Brick buys 82 United stores in Canada
March 29, 2004-- Furniture Today,
EDMONTON, Alberta— Major Canadian retailer The Brick Warehouse Corp., operators of The Brick and Homeshow Canada, has acquired the Canadian assets of promotional chain United Furniture Warehouse for an undisclosed amount.
Paul Comrie has been named president of United, which will operate as a stand-alone division based in Coquitlam, British Columbia.
Kim Yost, The Brick's president and CEO, said the acquisition is part of a new strategy to address all major price segments, with United at the low end, The Brick in the middle and Homeshow Canada at the high end.
"United is a no-frills shopping experience that appeals to young people, students and first-time home buyers — people who are looking for value furniture," he said. "The Brick plans to continue to develop the brand."
The Brick bought 82 UFW stores in western Canada, including the Yukon, and in Ontario.
Founded in 1981 by owner and President John Volken, United Furniture Warehouse once had 180 stores in Canada and the United States, with estimated annual sales of C$210 million.
Most of UFW's senior management are expected to remain, although long time Vice President David Gerstner has left to pursue other career interests.
Furniture/Today's latest Canadian retailer ranking, based on 2001 furniture, bedding and accessories sales, put The Brick at No. 4 and United at No. 6.

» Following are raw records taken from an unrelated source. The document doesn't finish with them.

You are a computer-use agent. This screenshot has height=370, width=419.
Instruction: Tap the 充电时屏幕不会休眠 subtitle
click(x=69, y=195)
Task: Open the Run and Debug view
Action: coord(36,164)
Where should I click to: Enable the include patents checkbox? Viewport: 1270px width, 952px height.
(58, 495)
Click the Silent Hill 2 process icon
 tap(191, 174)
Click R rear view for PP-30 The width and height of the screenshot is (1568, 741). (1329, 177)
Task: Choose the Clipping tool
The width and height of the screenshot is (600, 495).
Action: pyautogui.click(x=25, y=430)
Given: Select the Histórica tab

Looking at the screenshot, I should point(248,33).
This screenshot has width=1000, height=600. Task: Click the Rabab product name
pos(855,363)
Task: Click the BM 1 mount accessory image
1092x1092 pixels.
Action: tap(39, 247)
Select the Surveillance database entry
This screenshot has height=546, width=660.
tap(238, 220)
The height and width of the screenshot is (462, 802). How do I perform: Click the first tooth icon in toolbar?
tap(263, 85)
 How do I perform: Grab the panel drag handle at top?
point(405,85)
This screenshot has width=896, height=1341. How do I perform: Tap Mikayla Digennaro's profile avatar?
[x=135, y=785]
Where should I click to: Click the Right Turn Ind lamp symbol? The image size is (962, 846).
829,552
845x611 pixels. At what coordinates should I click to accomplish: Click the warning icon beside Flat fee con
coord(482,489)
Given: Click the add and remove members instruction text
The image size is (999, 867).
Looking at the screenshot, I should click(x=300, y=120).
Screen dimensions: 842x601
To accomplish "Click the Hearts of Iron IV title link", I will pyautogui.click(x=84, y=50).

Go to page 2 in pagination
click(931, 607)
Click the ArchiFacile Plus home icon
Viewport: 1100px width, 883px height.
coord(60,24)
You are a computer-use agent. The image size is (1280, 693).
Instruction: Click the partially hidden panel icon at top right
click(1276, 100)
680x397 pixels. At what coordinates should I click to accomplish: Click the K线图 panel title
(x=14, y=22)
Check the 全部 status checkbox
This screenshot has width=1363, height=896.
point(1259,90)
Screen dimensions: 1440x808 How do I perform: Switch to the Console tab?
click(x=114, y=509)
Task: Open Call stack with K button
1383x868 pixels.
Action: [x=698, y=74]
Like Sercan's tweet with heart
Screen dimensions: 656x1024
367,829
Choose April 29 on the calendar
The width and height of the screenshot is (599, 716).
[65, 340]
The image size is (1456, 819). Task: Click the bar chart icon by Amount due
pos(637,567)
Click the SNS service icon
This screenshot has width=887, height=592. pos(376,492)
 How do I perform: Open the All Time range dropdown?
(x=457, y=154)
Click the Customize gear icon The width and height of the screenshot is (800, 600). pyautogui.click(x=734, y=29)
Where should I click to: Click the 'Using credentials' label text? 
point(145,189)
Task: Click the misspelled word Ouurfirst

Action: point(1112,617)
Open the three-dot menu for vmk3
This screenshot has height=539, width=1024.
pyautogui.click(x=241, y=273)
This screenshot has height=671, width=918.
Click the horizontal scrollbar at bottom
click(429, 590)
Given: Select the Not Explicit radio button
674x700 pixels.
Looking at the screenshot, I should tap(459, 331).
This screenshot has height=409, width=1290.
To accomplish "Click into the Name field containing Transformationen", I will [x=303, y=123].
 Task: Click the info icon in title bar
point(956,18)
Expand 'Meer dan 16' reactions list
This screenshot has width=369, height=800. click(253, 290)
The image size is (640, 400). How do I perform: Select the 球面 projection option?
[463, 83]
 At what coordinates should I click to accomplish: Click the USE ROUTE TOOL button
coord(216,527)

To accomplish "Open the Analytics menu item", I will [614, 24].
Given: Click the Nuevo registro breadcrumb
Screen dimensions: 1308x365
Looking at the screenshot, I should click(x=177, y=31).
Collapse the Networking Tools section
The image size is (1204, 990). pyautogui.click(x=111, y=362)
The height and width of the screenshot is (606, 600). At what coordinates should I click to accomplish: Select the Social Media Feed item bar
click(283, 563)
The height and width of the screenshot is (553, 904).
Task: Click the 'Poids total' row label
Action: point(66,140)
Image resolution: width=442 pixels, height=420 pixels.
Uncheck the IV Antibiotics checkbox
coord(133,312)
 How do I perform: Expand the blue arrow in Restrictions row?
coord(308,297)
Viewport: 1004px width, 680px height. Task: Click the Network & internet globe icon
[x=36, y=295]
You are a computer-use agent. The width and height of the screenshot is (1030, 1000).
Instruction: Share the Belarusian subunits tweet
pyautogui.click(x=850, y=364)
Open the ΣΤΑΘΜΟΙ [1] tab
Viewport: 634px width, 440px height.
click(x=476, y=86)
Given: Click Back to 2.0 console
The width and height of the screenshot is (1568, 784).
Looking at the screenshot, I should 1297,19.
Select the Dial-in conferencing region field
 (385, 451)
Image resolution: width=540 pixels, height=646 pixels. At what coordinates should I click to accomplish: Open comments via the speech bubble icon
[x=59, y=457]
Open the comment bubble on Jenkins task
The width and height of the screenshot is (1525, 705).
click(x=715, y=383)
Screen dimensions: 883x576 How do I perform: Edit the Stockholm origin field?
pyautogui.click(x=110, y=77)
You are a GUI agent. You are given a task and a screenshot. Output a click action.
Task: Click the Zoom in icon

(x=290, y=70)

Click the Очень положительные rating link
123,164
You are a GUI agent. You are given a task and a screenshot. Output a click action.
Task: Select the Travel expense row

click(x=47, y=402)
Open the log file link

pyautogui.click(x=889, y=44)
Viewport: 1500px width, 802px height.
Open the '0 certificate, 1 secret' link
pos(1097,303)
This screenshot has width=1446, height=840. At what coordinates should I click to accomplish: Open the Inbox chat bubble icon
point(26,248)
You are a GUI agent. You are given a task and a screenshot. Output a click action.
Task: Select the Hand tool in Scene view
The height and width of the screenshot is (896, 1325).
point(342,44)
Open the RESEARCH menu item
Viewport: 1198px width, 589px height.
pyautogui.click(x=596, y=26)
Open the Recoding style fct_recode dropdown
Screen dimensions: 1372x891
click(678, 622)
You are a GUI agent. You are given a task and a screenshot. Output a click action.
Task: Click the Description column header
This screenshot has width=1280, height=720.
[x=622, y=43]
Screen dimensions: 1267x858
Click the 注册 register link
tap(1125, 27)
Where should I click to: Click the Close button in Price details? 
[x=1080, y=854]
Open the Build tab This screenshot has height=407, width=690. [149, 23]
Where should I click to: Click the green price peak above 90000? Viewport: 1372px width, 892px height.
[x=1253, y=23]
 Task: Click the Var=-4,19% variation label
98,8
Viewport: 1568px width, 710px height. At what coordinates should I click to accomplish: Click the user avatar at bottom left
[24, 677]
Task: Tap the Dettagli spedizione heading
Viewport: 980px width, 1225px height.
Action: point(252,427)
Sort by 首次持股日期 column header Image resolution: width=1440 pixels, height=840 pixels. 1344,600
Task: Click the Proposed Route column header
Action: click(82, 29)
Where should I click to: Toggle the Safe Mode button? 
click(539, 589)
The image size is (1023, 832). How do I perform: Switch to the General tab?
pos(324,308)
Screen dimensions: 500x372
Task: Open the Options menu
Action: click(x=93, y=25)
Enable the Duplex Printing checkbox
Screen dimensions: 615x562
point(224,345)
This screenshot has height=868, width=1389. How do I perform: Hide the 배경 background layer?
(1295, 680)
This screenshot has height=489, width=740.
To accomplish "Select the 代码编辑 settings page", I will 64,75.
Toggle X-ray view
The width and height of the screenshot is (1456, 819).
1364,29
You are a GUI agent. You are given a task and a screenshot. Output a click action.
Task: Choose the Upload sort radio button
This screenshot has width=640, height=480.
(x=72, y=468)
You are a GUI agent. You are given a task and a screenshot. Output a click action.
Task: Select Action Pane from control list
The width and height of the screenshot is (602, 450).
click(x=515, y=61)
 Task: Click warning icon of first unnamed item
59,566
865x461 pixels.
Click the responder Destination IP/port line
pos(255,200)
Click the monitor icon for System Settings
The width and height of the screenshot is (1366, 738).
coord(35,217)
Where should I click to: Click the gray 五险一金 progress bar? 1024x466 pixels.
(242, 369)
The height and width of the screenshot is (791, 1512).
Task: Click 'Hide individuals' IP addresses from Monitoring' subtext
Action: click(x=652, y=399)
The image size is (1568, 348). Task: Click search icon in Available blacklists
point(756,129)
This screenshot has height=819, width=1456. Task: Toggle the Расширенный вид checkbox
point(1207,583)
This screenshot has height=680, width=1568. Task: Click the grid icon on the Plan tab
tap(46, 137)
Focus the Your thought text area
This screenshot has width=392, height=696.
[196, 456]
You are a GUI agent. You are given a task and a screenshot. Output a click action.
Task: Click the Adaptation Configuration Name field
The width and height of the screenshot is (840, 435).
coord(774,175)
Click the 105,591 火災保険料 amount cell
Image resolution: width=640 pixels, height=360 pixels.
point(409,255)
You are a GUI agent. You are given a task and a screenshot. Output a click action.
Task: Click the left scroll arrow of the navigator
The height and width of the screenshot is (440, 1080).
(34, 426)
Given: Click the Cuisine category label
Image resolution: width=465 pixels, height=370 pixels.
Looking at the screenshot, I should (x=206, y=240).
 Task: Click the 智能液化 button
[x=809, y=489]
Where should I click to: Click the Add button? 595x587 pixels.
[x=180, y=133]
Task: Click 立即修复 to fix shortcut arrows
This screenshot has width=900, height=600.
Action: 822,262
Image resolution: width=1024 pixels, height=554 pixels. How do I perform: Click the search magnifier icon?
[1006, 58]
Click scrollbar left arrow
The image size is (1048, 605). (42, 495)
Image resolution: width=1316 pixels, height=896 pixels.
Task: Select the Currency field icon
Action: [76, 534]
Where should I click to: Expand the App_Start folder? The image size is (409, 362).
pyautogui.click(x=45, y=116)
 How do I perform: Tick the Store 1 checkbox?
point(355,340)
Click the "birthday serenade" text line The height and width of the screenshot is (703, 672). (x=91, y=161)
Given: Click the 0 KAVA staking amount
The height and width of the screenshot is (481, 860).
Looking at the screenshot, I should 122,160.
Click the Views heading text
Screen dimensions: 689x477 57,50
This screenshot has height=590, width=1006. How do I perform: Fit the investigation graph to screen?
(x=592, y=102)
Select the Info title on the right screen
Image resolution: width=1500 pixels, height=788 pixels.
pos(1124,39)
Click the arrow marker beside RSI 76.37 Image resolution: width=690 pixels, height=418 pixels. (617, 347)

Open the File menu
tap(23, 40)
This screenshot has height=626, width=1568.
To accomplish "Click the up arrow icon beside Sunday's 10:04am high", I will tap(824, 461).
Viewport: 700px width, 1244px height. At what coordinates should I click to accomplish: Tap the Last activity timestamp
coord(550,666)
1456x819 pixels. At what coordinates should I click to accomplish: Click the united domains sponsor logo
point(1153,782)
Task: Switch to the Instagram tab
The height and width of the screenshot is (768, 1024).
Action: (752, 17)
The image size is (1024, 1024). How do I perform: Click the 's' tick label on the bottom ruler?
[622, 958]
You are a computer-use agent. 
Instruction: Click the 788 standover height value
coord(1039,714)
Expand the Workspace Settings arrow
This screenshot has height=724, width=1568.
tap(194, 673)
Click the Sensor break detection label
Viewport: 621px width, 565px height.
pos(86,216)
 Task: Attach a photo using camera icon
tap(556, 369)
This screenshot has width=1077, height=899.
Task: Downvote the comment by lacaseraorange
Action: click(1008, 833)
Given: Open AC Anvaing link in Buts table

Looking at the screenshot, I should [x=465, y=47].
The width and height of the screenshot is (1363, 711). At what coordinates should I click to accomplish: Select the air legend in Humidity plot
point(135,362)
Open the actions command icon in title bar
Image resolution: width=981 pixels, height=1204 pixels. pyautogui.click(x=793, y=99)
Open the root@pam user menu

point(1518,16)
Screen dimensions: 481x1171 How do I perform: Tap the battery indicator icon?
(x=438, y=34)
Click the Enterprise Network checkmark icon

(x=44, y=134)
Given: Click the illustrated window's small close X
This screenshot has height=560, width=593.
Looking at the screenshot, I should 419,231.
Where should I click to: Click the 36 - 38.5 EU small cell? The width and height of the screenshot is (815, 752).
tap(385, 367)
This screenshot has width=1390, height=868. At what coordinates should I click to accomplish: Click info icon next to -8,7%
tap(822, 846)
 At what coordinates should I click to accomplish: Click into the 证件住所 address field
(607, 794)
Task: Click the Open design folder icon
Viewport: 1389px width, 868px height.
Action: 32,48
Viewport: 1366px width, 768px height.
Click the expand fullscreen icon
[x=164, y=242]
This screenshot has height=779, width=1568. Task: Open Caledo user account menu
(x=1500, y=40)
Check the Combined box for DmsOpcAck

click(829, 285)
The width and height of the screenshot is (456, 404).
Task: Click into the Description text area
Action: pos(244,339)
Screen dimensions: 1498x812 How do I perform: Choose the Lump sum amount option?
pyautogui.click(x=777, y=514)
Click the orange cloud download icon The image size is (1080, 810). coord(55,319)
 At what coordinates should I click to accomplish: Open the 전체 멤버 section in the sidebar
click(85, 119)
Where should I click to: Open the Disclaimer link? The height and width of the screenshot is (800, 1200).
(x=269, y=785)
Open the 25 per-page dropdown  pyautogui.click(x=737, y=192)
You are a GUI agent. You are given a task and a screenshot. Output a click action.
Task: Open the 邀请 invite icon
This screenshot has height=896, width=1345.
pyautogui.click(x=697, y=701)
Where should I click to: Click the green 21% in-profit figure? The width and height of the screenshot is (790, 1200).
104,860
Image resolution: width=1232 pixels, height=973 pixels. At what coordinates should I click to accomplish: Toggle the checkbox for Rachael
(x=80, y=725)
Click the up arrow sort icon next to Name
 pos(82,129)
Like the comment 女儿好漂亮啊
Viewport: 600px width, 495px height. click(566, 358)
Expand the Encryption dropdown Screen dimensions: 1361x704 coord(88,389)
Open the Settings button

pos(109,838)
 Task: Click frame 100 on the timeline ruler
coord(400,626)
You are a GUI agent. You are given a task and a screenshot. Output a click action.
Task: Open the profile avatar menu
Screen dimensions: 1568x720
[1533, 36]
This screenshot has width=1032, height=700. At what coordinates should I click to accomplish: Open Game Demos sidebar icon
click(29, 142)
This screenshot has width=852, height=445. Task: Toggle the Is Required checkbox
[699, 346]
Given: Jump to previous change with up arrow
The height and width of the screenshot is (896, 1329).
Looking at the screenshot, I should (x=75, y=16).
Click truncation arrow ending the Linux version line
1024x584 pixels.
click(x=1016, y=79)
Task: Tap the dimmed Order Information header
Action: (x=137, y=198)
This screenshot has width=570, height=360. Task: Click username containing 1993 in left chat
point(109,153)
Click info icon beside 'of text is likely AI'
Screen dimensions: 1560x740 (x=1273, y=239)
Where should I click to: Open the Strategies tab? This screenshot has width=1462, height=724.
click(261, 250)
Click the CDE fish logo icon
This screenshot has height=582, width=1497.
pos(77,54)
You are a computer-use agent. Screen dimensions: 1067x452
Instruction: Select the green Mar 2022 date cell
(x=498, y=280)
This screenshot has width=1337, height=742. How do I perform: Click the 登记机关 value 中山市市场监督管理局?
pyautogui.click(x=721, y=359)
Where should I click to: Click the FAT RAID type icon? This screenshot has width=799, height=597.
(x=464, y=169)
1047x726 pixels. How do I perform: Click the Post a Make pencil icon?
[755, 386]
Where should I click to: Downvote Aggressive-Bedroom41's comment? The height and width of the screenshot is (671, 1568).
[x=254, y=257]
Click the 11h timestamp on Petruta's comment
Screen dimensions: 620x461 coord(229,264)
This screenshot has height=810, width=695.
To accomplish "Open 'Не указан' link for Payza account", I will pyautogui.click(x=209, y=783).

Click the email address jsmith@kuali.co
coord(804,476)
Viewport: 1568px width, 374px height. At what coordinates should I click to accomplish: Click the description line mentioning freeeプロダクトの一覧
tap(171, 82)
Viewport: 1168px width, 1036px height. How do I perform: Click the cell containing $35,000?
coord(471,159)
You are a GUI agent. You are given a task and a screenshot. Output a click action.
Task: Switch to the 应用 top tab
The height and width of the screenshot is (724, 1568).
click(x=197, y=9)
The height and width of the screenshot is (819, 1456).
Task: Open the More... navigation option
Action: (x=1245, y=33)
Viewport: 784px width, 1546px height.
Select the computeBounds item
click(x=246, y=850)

Yost noted that United has only one store in metro Toronto and none in Quebec or Atlantic Canada.
There are 22 UFW outlets in Ontario, mostly in smaller urban centers such as Sarnia, Kingston and Peterborough.
"United is not in Quebec and it's not in Ontario the way it should be," he said. "There are great opportunities for expansion."
Since The Brick already has distribution centers and other logistical support structures in place, expansion throughout Ontario and the rest of Eastern Canada should be relatively simple and cost-effective, he said.
"The analysis is going on as we speak, but we haven't made any specific decisions yet," Yost said.
While it didn't disclose specific plans for UFW, the parent company intends to make its Quebec debut in mid-April when it opens six Brick stores and a distribution and liquidation center in greater Montreal.
Construction is also under way on the second Homeshow Canada outlet, which like the first will be in Toronto. Yost expects it will be open in August and that a third Toronto unit will be added sometime in 2005. Later, the company will introduce the concept to other Canadian metropolitan markets.
Earlier this year, The Brick Warehouse Corp. sold its two freestanding La-Z-Boy Furniture Galleries stores back to La-Z-Boy Canada.
"We're going to focus on the three banners (The Brick, UFW and Homeshow Canada) for the foreseeable future," Yost said.
UFW President Paul Comrie, who will report to Yost, is the oldest son of Bill Comrie, who founded The Brick in 1971 and remains its chairman. The Brick's 2003 sales, including appliances and home electronics, are estimated at C$1.3 billion.
The younger Comrie studied business and played NCAA hockey at the University of Denver. He played 15 games for the Edmonton Oilers of the NHL in 1997, then joined The Brick after suffering a concussion in 2000 while playing for the Hamilton Bulldogs, an Oilers farm team.